Carry the article on Furstenberg's study of teen childbearing forward from its last sentence, keeping to its subject and formal tone.

Excerpt -
⟨

Then it dawned on him how he could culminate the massive, longitudinal Baltimore Study that has loomed over his entire career. “I wanted to make a book about the policies that have grown out of the issue of teenage childbearing, how public policies have been bent and refracted for political reasons,” Furstenberg recalled recently in his McNeil Building office.
Destinies of the Disadvantaged: The Politics of Teen Childbearing tackles welfare reform, marriage promotion and reproductive health among other highly politicized issues. From Reagan-era stereotyping of unwed, African-American mothers as “welfare queens” through modern-day abstinence promotion, Furstenberg, the Zellerbach Family Professor of Sociology and research associate in the Population Studies Center, writes about how politicians distort social-science information for fodder in electoral politics. “We created an enormous stereotype during the Reagan years – and the Bush-one and Clinton years – that poor women get addicted to welfare,” Furstenberg says. “There is a minority of these women who live up to the stereotype, there’s no doubt about that, but it’s a relatively small minority.”
The long-term costs of teenage childbearing among the women in Furstenberg’s study, 80-percent of whom are African-American, have been only modest. About 20 years after giving birth, the vast majority of women had incomes above the poverty line, he reports. Fewer than one-fifth remain on public assistance, and more than 75 percent hold regular jobs. Many of the women complete high school or receive a GED, and about 20 percent have taken college courses.
Being a teenage mother isn’t their major impediment. Their greatest obstacle is that they started poor. “If you’re born poor, you don’t start on the 20 yard line,” Furstenberg argues. “You start well back in the end zone. You’ve got 120 yards to go. Most people have 80.”

⟩

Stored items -
⟨

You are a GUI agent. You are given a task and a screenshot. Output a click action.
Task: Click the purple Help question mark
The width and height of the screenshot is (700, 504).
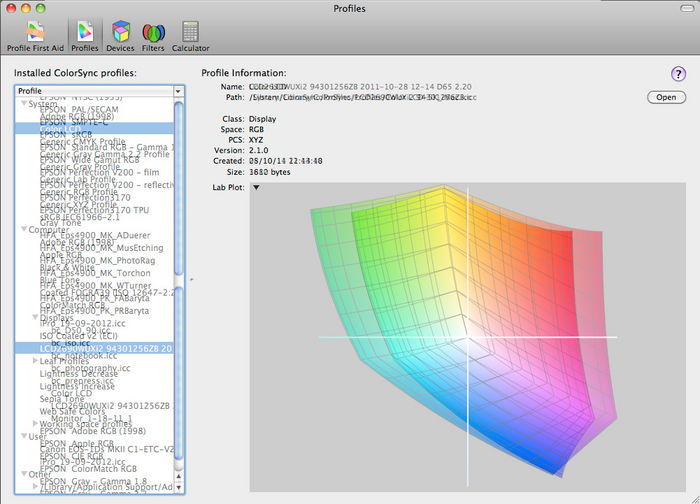(x=678, y=74)
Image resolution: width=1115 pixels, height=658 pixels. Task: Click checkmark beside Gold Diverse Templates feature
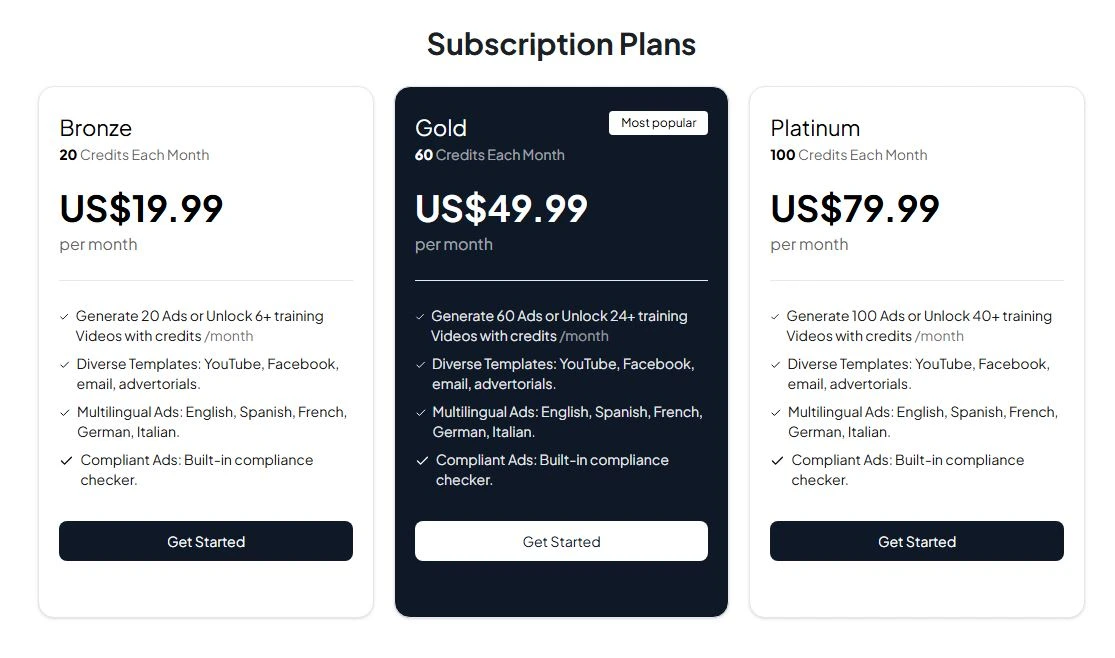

⟩

Reply -
America has the least amount of wealth redistribution in the world, he notes, and the largest divide between wealthy and impoverished. The education system perpetuates the existing status – the tax system allows for more affluent neighborhoods to have better schools. “We’re far from the promise of equal opportunity,” he contends. As a nation that scorns public assistance, aiding the disadvantaged is used as a wedge between political parties, Furstenberg explains. When welfare reform was enacted in 1996, for example, it lacked social programs for self-improvement, especially for men. “We’ve tried to get women more employable, leaving the men, more or less, to fend for themselves. That’s a silly policy.”
Marriage promotion is just as myopic. “Marrying a man who is not going to be able to carry the load of support is like marrying another child,” he observes. “Some of the women commented, ‘I’ve got two children. I don’t need a third.’” Instead of promoting marriage, he recommends giving couples the skills to manage relationships. “A marriage that isn't viable right from the start is probably not going to get more viable over time.”
When it comes to teenage, premarital sex, the government takes a moral stance: Don’t do it. “We’ve adopted an approach that has been foolhardy,” Furstenberg scoffs. “We need to prepare teenagers to make intelligent, informed decisions for if and when they do have sex, because they will. Most of them do.” The real danger, according to Dorothy Mann, executive director of the Family Planning Council of Southeastern Pennsylvania and 25-year friend of Furstenberg, is that the government’s abstinence efforts don’t help young people deal with the situation if they do become pregnant. “Frank totally embraces the concept of prevention, but he also understands what can be done to improve their lives if they become young parents,” Mann says. “He bridges those two worlds.”
A Baltimore native who joined Penn in 1967, Furstenberg stumbled into this research because his mother was a social worker at Baltimore’s Sinai Hospital. She worked with teen mothers to avoid unwanted, repeat pregnancies, and she invited her son evaluate the program in 1965.
Furstenberg has become an admirer of the women he’s documented. “In a certain way, the three books I’ve written are an effort to tell their stories,” he says. He’s pestered four decades of Penn students with anecdotes about his Baltimore Study. “Now,” he says with a smile, “I’m done.”